From the Winter Garden, the landscape is pure Capability Brown. It melts seamlessly into farmland and woods. The quarry garden itself only dates from the 1980s but the rocks are old and one feels it, and the trees and plants, some of them very exotic, Iron Wood, Candyfloss, Falcon’s wing, Devils’ Walking Stick, Kiwi, Gunnera, Purple Tooth Wort, have taken well even in the quarry walls. Plants thrive here and bloom early, that would not happily grow anywhere else in Northumberland. It’s a place of shelter from the gusty winds. Let’s face it — this is a post industrial site! Men laboured here. Gardeners still do! Yet for me, as for the plants it nurtures, it is a place of shelter too and it embodies a deep sense peace. Between the quarry walls and under its arches, the garden is a testament to the skill of those who planted it and the many who work still to keep it beautiful. I wander there in my imagination whenever I am worried, sad or distressed. I pick a season. There is colour all year round — from the spiky yellow mahonia flowers of January right through to Autumn’s gold and December’s berries.
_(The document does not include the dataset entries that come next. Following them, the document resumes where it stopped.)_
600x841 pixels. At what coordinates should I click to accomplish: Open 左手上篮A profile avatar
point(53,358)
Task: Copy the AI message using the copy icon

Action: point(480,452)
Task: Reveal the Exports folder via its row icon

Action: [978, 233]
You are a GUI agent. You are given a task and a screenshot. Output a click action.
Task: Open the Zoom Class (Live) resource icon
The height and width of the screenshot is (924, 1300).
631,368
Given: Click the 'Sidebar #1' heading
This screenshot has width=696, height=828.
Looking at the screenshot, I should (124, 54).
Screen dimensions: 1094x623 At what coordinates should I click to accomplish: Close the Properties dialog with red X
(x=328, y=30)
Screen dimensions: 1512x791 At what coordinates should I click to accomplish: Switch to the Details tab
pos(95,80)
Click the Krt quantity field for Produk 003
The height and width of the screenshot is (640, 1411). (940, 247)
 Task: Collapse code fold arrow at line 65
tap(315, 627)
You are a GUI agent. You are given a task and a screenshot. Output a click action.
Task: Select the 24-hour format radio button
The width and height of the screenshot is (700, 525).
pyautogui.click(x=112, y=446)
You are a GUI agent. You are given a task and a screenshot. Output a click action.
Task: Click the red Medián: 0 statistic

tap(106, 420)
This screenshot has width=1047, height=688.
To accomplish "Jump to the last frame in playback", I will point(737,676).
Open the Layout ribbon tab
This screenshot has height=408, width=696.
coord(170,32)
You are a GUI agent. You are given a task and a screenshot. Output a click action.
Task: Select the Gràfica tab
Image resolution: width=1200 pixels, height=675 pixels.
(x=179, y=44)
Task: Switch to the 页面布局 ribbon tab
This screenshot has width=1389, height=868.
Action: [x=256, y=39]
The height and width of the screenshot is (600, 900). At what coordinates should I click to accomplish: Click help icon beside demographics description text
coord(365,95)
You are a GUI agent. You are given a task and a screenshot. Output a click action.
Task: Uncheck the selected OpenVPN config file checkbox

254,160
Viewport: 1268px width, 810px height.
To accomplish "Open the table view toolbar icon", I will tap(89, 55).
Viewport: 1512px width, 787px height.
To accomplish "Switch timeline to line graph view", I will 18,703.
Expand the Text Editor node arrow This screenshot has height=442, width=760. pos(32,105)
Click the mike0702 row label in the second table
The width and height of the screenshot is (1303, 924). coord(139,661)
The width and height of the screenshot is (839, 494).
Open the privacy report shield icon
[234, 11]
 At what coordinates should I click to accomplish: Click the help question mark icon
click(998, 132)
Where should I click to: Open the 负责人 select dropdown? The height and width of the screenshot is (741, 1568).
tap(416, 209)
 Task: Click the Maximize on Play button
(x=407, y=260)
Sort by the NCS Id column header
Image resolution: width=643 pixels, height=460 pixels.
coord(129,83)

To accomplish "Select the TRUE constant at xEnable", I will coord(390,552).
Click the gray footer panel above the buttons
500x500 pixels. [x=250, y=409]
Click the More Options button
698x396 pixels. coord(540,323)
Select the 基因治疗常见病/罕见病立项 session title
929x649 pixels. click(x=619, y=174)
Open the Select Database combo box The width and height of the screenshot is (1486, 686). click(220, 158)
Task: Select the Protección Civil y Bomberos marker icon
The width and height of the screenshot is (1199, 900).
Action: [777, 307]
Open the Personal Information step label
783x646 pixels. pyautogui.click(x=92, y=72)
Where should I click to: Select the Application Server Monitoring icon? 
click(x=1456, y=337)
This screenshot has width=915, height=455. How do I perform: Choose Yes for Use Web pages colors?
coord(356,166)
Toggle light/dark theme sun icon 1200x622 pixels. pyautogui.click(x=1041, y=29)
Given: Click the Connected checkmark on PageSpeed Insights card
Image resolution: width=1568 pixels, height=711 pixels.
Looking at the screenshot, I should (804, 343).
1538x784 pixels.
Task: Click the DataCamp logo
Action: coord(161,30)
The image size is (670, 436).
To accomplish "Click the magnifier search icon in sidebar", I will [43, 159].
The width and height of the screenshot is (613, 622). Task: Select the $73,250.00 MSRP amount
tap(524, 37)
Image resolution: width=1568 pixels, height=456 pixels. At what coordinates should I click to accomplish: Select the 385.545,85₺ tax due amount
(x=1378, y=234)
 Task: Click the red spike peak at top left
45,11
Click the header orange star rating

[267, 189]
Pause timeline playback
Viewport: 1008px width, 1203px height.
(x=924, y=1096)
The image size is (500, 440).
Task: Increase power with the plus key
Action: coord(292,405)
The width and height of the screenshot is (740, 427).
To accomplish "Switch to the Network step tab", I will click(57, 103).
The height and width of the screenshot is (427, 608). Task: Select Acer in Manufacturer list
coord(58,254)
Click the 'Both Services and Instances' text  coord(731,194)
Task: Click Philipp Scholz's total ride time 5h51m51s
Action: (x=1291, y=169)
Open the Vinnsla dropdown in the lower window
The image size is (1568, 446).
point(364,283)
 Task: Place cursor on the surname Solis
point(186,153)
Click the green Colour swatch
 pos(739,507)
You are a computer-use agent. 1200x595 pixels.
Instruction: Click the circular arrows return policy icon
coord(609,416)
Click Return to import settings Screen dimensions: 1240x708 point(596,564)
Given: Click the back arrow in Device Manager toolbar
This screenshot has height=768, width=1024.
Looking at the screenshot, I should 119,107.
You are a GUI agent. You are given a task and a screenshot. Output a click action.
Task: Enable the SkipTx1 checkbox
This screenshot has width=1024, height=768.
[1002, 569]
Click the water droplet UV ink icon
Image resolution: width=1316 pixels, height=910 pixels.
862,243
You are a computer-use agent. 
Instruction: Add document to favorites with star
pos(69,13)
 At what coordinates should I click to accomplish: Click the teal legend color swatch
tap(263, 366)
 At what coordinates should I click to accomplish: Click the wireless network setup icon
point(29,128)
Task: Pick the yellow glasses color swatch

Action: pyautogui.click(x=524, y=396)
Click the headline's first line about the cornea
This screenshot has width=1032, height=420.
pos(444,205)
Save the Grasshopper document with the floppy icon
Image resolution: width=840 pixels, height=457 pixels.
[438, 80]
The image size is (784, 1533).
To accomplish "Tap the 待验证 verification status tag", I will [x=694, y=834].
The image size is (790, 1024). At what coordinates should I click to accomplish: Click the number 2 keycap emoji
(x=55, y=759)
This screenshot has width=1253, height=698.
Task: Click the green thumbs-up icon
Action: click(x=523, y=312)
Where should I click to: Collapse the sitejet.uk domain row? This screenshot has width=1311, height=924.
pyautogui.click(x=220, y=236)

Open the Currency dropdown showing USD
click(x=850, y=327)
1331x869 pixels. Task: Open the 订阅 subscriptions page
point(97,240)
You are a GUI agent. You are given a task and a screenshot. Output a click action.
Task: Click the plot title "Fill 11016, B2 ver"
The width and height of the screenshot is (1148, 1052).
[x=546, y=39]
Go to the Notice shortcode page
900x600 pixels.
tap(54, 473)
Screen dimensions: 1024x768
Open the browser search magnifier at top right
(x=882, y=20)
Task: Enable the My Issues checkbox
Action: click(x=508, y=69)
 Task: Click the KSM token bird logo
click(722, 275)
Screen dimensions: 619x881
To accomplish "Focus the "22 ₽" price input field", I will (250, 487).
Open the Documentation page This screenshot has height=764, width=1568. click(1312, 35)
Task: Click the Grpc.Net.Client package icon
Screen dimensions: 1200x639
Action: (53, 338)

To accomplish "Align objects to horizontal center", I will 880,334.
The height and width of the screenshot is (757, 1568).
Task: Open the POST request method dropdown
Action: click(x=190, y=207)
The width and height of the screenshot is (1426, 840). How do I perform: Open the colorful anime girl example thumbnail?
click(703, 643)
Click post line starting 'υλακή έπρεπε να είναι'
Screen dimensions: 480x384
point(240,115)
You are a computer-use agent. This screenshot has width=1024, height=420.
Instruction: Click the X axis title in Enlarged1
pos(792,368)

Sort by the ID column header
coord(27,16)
Of course James couldn’t go everywhere in that scooter! But here’s some of what he missed.
Up in the Crag Wood, the bluebells will now be in bloom, along with the gorse.
Down by the leat, there will be damsel flies.
In June, rhododendrons will flood the Winter Garden view with colour.
We didn’t eat at Belsay, preferring to come the 8 miles home for a cuppa tea and a homemade scone on this occasion. There was chicken to put in the oven too. But I do recommend Belsay’s stotties if you want a substantial snack in the old kitchen cafe.
I was so happy that James loved this garden as much as I do. It is uniquely magical and such a relaxing place. There is something very Zen about this reinvented quarry.